ФРАГМЕНТ ТЕКСТА:
#####

Александр, конечно, имел в виду FM -радиостанции, где ди-джеи замусоривают язык. Но очень часто вообще сейчас в эфире язык довольно мусорный, это правда. И это, кстати, показали и ваши дискуссии на фестивале, когда журналисты, задававшие вопросы, разговаривали приблизительно так: «Как бы… понятно… остается надеяться… и…» В общем, как-то эти все слова в одинаковые конструкции складывались.
Нина Зверева: Знаете, за эти три дня был составлен список запрещенных слов, и уже ради этого стоило проводить фестиваль. Все уехали с этим списком. И мы еще сделали конкурс, чтобы они написали текст о самом фестивале «Живое слово», как раз Флярковский вел этот конкурс, потом подводил итоги. И там только один текст из пятнадцати был написан хорошим, грамотным языком.
Анна Качкаева: А на портале вывесите эти запрещенные слова? Их сколько?
Нина Зверева: Конечно. Там у нас было порядка 28 выражений, все вместе мы собрали.

#####

ЗАДАНИЕ 1: Выпишите без изменений строки листинга: начните со строки, в которой есть «Describe the element at coordinates (763, 32)», и остановитесь после последней строки листинга, включив обе границы.
Фрагмент текста и листинг — отдельные, не связанные друг с другом материалы.

#####

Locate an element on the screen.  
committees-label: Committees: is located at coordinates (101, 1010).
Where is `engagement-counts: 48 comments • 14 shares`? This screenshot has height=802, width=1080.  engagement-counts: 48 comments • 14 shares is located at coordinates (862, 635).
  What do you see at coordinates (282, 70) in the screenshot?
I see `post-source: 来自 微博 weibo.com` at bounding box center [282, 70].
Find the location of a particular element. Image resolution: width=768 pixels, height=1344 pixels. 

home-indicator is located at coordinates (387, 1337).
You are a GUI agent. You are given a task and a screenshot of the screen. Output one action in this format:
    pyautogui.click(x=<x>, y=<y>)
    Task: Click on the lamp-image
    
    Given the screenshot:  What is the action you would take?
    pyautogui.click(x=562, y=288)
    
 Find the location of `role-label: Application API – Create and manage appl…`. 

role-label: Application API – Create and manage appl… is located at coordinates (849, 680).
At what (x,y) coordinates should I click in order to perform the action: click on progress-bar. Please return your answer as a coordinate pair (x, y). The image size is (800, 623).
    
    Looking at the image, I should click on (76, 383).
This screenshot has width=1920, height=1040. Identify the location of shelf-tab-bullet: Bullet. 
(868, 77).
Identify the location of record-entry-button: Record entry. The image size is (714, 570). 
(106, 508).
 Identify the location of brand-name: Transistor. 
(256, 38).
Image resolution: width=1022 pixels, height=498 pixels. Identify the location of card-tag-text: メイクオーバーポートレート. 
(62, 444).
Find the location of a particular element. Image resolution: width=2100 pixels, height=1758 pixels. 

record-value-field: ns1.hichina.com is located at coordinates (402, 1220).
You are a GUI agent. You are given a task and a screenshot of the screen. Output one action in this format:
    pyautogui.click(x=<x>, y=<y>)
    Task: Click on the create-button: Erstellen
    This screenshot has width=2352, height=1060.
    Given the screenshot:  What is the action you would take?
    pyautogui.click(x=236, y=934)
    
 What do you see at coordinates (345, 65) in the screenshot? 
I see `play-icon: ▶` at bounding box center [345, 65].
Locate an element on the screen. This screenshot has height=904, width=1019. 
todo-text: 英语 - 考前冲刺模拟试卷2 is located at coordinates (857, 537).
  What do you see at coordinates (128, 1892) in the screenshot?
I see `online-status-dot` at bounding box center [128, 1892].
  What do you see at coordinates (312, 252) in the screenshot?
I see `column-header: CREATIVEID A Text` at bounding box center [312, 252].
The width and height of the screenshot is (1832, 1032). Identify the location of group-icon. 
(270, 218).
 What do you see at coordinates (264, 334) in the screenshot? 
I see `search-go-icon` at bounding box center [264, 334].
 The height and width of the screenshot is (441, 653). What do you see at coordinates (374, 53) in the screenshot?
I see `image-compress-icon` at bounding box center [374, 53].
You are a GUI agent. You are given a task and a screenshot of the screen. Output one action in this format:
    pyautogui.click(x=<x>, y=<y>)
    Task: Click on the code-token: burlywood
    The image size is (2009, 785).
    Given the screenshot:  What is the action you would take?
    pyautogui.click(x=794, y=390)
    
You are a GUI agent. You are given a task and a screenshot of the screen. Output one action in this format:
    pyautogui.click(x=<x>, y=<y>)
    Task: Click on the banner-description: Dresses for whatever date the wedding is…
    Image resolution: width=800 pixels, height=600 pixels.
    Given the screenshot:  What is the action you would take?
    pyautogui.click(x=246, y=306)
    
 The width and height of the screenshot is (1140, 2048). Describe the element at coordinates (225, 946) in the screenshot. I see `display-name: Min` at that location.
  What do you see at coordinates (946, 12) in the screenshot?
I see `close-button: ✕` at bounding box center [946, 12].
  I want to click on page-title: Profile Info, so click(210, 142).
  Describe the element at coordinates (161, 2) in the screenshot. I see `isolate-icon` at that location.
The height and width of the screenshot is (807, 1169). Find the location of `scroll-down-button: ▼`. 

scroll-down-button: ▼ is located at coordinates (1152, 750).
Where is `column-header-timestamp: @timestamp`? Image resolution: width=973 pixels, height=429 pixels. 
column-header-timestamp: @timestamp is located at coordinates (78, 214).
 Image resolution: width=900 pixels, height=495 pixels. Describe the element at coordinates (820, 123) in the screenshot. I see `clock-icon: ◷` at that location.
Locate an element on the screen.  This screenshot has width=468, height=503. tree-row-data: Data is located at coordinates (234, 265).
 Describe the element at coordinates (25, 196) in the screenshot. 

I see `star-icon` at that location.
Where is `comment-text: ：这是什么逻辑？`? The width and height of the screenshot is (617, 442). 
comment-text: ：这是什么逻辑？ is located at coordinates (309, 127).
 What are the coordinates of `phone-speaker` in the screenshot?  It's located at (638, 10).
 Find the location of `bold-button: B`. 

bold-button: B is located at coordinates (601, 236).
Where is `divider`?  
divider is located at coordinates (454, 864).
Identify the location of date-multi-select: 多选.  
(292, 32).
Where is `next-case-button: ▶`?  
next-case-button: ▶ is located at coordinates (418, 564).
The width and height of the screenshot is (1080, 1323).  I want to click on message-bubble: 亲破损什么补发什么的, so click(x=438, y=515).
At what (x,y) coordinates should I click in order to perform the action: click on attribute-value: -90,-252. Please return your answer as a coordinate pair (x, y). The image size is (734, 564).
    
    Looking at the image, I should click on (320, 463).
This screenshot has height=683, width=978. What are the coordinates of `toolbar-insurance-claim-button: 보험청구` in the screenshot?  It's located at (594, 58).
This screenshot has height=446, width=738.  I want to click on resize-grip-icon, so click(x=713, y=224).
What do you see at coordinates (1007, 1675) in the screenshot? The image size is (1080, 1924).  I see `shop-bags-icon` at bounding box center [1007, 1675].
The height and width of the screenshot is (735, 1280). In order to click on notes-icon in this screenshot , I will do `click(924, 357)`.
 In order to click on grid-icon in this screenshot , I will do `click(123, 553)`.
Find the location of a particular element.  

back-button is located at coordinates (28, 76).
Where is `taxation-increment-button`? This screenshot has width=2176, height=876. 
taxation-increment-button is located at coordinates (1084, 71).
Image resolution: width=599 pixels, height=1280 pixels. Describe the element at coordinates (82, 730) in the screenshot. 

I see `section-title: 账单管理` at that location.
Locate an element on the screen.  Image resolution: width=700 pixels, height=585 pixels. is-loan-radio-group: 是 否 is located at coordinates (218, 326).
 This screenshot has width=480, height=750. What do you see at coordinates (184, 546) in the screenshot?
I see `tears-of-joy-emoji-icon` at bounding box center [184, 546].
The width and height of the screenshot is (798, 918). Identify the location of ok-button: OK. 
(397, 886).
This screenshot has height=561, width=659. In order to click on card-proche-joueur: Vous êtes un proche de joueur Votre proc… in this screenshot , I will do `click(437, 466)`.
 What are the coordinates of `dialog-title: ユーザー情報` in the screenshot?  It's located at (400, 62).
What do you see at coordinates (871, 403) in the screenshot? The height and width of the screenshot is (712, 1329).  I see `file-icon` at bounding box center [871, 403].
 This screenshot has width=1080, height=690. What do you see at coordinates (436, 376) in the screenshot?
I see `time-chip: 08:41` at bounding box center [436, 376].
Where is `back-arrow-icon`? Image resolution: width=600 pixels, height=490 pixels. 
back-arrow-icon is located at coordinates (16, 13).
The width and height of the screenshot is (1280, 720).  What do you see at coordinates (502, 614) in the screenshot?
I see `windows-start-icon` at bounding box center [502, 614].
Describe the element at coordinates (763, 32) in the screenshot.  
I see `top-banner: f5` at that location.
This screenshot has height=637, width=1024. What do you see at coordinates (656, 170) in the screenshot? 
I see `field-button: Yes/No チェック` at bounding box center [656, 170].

#####

ЗАДАНИЕ 2:
Ответьте на вопросы по фрагменту текста.
(a) За сколько дней на фестивале был составлен список запрещенных слов?
(b) Сколько текстов из пятнадцати, присланных на конкурс, были написаны хорошим, грамотным языком?
(c) Сколько примерно выражений вошло в список запрещенных слов?

ОТВЕТ 1:
Describe the element at coordinates (763, 32) in the screenshot.  
I see `top-banner: f5` at that location.
This screenshot has height=637, width=1024. What do you see at coordinates (656, 170) in the screenshot? 
I see `field-button: Yes/No チェック` at bounding box center [656, 170].

ОТВЕТ 2:
(a) За три дня.
(b) Один.
(c) Порядка 28.